* begin GIVEN DATA *
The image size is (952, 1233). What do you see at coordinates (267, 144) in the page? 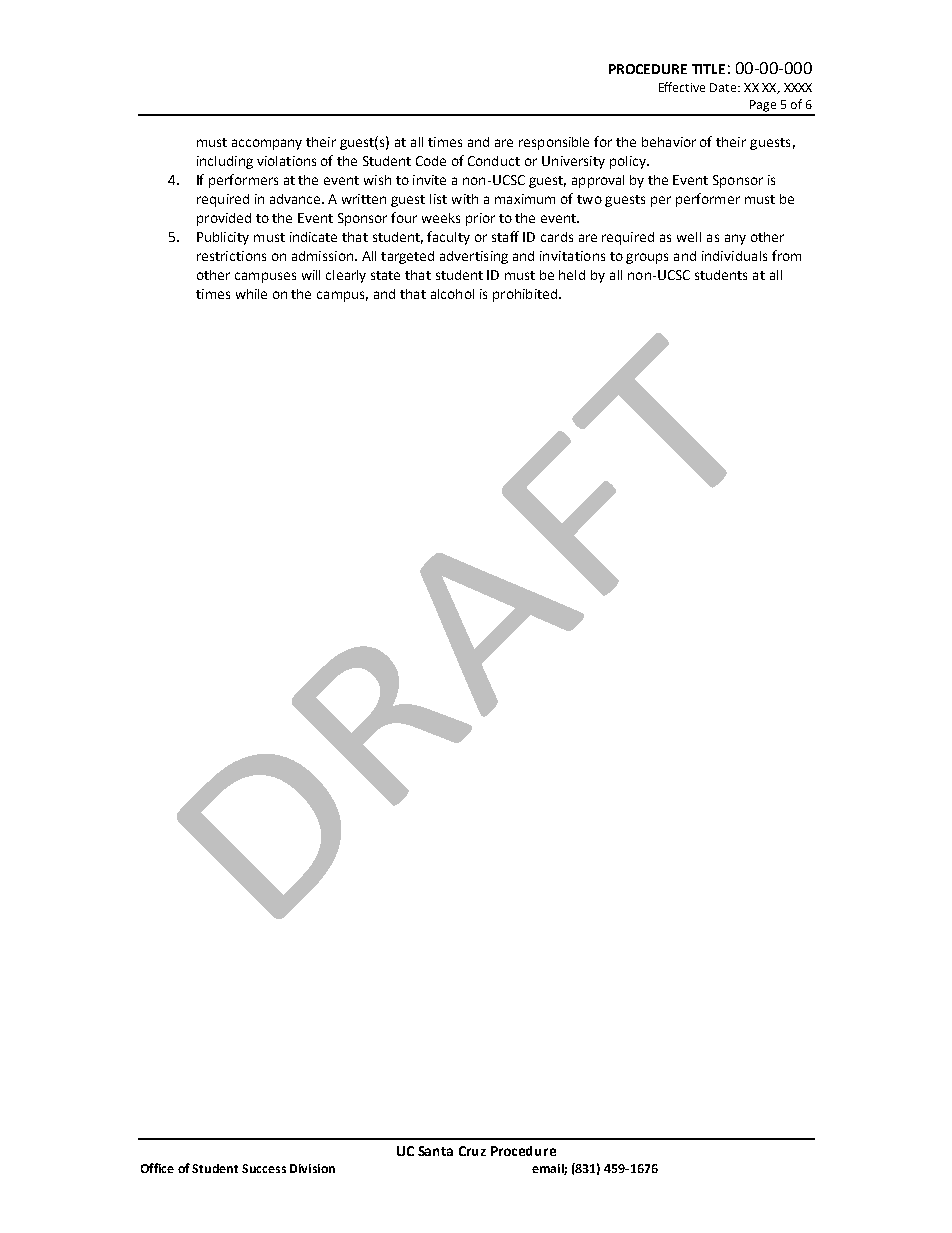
* end GIVEN DATA *
* begin GIVEN DATA *
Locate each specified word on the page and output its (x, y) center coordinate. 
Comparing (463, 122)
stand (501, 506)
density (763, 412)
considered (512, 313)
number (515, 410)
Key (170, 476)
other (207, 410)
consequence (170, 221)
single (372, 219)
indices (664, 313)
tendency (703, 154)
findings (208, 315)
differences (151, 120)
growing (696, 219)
* end GIVEN DATA *
Set down the entries from the line containing "considered (512, 313)" through the line containing "growing (696, 219)", inclusive, reproducing each one verbatim.

### ANSWER
considered (512, 313)
number (515, 410)
Key (170, 476)
other (207, 410)
consequence (170, 221)
single (372, 219)
indices (664, 313)
tendency (703, 154)
findings (208, 315)
differences (151, 120)
growing (696, 219)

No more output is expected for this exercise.